How to Ride a Bike Classes
Before the Bike Riding Class
Register: Visit the registration page for REI outdoor cycling classes, type in your location and proximity. Classes for kids and adults are held within proximity to its 36 stores across the country. REI Membership provides discounts on classes, dividends, exclusive offers and bonuses for spending.
Required: Bring your own bike, proper clothing, helmet, water and sun protection. Remove pedals and training wheels, if possible. (We didn’t have the proper wrench at home to remove the pedals, so instructors removed it for us.)
Class size: 8 (for beginners class)
Directions to class: REI hosts how to ride a bike classes in the parking lots of area parks and schools. Directions and location are on each registration page. Our group class for beginners was at 7:30 a.m. on a Thursday at Brook Run Park in Dunwoody. Traffic wasn’t an issue and the cool morning class was a relief.

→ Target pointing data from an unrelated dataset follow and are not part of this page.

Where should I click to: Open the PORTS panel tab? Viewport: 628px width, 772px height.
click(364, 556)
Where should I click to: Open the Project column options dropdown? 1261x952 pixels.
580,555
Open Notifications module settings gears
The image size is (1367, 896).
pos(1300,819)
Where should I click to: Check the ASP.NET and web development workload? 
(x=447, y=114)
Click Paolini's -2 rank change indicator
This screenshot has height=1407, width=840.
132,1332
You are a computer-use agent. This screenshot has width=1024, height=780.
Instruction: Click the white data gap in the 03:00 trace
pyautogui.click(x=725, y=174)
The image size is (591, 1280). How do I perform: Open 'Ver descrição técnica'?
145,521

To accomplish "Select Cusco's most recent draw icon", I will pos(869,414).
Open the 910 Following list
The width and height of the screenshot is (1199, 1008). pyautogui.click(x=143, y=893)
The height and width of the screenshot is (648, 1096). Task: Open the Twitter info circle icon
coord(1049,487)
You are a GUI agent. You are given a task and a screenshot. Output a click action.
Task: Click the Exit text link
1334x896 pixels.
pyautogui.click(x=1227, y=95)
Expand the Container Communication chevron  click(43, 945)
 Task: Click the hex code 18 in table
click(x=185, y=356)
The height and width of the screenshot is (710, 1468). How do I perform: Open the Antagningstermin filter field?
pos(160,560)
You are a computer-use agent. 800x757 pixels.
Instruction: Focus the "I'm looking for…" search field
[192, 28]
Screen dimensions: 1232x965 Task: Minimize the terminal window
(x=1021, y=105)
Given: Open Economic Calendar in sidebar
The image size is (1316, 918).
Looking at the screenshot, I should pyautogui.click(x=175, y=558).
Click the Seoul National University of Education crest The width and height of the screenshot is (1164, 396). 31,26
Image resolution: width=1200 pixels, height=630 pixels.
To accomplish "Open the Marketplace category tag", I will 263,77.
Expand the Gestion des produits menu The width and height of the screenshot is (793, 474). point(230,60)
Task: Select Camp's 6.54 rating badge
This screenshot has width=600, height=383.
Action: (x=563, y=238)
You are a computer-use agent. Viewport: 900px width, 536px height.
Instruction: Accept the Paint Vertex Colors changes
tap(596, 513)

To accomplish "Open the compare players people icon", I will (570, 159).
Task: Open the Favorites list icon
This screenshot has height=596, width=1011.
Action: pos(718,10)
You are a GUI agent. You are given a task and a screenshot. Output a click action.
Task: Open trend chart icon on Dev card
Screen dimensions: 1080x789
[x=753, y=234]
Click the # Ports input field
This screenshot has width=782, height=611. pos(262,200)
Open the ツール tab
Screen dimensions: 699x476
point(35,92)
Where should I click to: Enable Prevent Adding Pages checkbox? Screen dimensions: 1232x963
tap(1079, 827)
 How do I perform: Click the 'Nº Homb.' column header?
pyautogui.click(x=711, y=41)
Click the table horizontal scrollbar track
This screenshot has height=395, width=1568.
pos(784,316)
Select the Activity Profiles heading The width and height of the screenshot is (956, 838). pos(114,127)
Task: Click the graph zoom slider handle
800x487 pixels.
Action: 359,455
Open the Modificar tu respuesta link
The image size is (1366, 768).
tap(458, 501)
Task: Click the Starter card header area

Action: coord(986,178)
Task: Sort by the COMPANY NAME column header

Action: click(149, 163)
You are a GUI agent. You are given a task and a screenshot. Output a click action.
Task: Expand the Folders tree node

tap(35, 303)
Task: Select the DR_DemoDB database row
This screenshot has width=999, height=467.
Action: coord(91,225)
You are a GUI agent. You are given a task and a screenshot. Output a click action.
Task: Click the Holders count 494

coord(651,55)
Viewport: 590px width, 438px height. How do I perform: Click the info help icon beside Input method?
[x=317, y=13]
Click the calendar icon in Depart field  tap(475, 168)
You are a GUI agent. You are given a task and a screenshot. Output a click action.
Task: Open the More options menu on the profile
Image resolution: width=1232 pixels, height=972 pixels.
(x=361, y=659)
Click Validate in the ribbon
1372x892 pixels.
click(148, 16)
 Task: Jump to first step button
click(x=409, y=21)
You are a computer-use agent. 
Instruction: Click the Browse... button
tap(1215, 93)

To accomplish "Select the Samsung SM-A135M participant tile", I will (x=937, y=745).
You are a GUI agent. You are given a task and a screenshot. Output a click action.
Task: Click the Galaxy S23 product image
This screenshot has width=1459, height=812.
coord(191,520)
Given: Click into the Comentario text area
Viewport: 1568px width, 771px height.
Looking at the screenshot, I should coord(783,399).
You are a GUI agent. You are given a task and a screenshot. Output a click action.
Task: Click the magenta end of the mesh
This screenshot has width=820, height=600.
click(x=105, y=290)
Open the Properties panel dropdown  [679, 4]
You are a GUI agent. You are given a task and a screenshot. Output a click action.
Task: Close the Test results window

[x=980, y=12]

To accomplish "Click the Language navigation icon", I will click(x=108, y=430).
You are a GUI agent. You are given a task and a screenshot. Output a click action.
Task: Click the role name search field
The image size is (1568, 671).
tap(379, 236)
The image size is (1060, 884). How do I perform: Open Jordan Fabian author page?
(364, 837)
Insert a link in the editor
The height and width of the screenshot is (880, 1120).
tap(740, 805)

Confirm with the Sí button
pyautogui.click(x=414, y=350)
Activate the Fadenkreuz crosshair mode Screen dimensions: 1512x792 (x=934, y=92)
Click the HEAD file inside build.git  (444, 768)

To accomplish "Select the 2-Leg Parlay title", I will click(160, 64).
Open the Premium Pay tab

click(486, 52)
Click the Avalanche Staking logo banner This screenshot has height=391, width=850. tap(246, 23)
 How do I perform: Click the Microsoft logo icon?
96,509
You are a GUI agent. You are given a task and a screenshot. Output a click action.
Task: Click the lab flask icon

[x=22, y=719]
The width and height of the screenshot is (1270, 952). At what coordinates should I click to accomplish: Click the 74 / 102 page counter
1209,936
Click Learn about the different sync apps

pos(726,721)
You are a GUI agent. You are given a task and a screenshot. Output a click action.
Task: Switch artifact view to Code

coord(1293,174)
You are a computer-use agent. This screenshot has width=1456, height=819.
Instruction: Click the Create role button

Read: The gear list (see photo above), forms, policies and liability policy are on the REI registration page.
During the Class
Greet instructors: Tell the instructors anything a teacher or coach would need to know about instructing your child like learning differences, disabilities or personality traits. Our instructors were Clay and Heather and they were fantastic!
Listen to the terms instructor use: Heather started by teaching the kids the best ways to get on and off their bike to prevent falls. She also emphasized laying down a bike with the belt facing up to “to the sky.” Since our class only had two attendees and two instructors it was a lot like a private lesson. Heather worked with the other student and Clay worked with A.J. to coast without pedals, coast longer and touch the pedals, then finally master pedaling. Along they way, they used terms like frog and bunny hops to describe how they would lift their legs while coasting.
Take photos and videos: Keep your cameras and phones handy to capture this glorious milestone your child is reaching. Of course, I created a video look at the step-by-step instruction Clay provided A.J. although I was holding my breath for three quarters of the class because I knew he was going to fall. He did. But he got back up each time!
Video: REI’s How To Ride A Bike for Kids
After the Bike Riding Class
Rest: Allow your children to rest for a bit before they go back to riding. We did not ride again that day. We went swimming and played basketball to mix up the day.
Update any equipment needs. For example, A.J. needs a bigger helmut. We borrowed one from REI during the class that was a better fit.
Read the resources: Explore the bike riding resources on the REI website like Cycling with Children and How to Teach a Child to Ride a Bike.
Sign up for a private lesson: Although we took a group lesson, private lessons are offered at REI. The instructors said many parents start by enrolling their children in a group lesson, then a private lesson as a refresher.